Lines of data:
*-*-*

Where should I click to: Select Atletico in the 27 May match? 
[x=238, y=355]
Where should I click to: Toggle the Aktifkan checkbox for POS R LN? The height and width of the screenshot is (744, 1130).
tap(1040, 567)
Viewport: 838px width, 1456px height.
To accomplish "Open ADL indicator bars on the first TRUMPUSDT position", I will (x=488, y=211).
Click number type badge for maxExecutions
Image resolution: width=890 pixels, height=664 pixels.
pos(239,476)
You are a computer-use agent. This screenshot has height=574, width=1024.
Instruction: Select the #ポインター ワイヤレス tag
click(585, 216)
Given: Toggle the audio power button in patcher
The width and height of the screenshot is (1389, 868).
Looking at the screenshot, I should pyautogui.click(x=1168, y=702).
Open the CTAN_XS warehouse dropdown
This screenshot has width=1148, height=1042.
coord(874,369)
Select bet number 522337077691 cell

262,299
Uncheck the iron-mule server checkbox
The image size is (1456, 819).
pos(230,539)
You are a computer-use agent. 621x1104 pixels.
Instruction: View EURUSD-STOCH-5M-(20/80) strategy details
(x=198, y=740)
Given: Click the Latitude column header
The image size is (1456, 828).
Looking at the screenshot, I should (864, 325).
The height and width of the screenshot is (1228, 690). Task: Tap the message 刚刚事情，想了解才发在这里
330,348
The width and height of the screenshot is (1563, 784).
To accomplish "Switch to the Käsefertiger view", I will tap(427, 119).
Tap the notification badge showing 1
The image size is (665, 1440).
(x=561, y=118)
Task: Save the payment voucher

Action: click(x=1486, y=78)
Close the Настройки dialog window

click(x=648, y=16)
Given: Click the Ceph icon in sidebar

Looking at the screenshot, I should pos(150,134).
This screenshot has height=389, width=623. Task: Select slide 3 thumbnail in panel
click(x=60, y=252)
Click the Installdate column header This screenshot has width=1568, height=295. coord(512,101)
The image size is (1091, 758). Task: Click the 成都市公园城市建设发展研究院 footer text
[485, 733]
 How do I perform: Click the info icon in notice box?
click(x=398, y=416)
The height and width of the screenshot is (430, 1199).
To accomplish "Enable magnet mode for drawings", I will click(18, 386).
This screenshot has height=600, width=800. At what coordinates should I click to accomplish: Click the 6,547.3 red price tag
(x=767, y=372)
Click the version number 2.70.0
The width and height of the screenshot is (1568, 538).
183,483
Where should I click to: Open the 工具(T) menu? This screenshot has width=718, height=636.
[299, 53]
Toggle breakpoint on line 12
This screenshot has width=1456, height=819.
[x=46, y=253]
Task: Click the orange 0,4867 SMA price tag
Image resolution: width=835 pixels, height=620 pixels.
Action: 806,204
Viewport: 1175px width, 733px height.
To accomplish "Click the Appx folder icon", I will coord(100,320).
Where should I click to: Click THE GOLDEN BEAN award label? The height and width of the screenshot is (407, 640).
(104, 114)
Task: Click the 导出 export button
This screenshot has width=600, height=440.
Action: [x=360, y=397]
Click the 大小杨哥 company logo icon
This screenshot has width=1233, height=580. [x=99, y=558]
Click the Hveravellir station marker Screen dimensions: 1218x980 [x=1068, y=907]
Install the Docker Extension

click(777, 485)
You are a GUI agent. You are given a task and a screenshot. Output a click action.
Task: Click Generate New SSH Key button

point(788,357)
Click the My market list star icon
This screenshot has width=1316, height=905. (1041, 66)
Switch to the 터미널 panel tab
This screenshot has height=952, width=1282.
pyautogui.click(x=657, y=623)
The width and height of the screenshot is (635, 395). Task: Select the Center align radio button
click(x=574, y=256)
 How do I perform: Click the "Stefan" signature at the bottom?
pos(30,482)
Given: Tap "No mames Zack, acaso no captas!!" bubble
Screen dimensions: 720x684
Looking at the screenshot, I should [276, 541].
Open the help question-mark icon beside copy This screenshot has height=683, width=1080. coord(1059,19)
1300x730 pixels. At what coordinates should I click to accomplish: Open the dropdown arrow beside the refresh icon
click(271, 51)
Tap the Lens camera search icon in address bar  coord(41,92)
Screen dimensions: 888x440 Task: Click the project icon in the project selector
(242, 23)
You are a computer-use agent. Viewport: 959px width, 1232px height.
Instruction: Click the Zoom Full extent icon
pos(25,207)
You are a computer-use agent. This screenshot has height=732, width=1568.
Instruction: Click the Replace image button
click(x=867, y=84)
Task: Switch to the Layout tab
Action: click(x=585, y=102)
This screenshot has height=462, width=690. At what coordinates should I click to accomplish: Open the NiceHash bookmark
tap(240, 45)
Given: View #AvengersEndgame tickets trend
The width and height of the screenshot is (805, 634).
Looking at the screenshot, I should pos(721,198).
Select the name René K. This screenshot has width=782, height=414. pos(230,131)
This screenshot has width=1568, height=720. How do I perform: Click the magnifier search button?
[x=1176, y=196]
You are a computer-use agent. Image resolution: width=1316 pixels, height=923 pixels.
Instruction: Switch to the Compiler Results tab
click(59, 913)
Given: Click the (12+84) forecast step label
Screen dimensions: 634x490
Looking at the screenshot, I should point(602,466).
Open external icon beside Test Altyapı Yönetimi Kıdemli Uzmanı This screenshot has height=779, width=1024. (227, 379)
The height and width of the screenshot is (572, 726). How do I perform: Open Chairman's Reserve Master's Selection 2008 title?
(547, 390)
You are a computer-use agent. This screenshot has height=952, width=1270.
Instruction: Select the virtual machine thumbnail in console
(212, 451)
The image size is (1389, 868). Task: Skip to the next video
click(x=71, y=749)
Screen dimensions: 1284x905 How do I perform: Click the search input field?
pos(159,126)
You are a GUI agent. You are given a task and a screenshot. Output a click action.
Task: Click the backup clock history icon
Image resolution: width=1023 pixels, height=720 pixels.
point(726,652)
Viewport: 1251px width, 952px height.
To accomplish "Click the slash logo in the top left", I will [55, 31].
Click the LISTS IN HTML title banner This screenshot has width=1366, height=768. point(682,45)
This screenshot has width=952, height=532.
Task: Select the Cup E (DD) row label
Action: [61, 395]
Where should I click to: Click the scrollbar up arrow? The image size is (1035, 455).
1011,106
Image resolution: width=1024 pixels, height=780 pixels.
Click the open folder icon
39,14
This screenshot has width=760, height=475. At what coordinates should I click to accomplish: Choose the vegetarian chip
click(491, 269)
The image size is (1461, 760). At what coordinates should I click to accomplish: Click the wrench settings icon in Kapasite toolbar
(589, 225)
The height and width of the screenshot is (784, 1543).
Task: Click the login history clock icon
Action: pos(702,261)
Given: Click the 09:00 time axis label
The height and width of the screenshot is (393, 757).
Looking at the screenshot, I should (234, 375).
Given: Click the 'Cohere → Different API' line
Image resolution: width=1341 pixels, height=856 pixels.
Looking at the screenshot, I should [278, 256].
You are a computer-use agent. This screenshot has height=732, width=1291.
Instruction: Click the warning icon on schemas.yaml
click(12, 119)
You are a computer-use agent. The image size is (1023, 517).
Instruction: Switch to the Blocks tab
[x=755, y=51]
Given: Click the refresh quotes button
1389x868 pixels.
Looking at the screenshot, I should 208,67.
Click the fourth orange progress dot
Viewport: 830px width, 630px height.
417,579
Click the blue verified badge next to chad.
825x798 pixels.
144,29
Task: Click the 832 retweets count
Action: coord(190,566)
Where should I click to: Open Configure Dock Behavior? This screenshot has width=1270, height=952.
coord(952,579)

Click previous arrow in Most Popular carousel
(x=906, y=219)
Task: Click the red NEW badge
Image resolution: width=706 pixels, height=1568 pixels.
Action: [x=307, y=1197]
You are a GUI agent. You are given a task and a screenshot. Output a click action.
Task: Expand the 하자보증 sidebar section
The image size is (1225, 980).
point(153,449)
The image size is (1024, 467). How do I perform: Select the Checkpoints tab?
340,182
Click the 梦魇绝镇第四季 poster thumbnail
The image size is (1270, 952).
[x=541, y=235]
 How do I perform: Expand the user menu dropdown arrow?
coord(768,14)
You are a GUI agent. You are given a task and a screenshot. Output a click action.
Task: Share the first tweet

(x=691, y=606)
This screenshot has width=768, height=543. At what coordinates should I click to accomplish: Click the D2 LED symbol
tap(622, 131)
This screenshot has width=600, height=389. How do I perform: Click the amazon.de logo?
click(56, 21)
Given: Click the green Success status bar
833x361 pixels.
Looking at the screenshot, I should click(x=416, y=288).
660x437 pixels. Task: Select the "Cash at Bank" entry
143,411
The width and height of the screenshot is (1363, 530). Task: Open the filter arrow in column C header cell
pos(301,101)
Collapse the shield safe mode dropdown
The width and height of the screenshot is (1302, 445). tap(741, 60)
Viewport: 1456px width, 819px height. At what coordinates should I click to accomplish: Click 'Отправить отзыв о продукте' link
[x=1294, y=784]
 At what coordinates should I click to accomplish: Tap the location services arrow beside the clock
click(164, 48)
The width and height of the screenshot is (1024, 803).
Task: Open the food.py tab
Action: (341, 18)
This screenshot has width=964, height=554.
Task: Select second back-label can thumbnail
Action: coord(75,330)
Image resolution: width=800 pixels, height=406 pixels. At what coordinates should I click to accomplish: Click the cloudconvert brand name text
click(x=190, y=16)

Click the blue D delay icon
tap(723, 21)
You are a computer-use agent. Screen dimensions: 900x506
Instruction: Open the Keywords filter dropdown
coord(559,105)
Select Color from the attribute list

*-*-*

> [Task]: List each line of the data above that contains the word "size". Case counts.

> [Result of this task]:
The image size is (1456, 819).
The image size is (1456, 828).
The image size is (665, 1440).
The image size is (1091, 758). Task: Click the 成都市公园城市建设发展研究院 footer text
The image size is (1389, 868). Task: Skip to the next video
Where should I click to: Click the scrollbar up arrow? The image size is (1035, 455).
The image size is (1461, 760). At what coordinates should I click to accomplish: Click the wrench settings icon in Kapasite toolbar
You are a computer-use agent. The image size is (1023, 517).
The image size is (1225, 980).
The image size is (1024, 467). How do I perform: Select the Checkpoints tab?
The image size is (1270, 952).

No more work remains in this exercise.